(Saved data entries)
——

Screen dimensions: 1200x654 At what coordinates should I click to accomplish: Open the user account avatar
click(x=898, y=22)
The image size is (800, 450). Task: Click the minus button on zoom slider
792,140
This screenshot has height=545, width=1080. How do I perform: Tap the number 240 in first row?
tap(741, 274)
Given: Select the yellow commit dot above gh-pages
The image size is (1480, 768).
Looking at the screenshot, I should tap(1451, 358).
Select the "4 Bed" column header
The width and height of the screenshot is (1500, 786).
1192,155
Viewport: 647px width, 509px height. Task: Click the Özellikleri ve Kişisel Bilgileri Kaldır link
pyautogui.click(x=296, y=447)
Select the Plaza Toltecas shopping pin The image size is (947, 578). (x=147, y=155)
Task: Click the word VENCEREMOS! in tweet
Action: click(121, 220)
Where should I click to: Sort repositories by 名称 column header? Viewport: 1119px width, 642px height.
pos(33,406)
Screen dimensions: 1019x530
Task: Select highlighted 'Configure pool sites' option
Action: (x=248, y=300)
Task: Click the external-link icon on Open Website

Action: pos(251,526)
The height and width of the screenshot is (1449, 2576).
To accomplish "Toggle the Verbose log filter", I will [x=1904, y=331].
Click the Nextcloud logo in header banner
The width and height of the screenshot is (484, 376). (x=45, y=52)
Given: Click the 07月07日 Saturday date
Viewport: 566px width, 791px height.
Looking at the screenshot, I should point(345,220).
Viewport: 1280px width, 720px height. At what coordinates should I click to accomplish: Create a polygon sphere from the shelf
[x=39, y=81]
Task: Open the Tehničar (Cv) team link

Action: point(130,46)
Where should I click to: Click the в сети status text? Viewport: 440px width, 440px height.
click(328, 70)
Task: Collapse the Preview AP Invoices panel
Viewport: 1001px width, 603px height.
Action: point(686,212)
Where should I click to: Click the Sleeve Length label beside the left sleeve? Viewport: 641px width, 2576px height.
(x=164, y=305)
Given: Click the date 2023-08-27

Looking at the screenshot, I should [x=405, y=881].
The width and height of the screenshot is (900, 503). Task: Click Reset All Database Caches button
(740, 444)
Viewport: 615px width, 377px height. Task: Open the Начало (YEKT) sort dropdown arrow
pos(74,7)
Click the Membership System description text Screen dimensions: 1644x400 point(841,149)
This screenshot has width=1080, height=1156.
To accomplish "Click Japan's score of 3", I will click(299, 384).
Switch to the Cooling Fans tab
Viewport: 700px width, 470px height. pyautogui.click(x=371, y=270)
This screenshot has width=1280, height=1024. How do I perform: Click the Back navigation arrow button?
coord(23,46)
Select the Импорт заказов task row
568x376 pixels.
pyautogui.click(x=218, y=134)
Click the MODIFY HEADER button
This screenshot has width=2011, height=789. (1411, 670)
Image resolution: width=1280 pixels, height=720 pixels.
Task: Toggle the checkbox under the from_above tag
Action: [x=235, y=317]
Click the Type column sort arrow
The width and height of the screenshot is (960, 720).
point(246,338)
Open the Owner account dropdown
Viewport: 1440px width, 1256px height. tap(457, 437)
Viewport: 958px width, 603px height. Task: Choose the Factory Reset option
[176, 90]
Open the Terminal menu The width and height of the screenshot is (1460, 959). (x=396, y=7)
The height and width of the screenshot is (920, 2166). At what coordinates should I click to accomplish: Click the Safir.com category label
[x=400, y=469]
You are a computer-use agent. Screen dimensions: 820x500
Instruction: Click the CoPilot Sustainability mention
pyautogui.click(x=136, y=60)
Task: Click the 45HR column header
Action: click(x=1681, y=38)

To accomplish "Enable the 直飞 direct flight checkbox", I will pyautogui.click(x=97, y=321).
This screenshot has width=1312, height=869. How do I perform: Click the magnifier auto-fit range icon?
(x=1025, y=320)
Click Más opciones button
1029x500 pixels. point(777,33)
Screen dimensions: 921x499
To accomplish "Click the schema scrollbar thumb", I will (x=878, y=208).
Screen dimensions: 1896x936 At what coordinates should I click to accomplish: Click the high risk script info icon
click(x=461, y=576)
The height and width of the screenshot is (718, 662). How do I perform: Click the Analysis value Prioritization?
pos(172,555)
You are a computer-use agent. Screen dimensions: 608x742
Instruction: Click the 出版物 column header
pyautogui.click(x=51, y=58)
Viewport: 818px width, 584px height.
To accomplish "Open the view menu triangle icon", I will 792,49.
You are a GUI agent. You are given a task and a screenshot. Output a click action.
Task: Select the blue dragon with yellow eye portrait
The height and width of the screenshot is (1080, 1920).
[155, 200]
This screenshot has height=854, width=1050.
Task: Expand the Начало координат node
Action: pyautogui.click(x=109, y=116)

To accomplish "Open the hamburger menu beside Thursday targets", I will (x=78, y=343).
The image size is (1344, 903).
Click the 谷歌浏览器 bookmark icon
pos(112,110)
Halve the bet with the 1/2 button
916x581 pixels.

——

Among the records above, which lines hold the word "will"? Copy each one.

• **PROBLEM SOLUTION**
To accomplish "Toggle the Verbose log filter", I will [x=1904, y=331].
To accomplish "Click Japan's score of 3", I will click(299, 384).
To accomplish "Enable the 直飞 direct flight checkbox", I will pyautogui.click(x=97, y=321).
To accomplish "Click the schema scrollbar thumb", I will (x=878, y=208).
To accomplish "Open the view menu triangle icon", I will 792,49.
To accomplish "Open the hamburger menu beside Thursday targets", I will (x=78, y=343).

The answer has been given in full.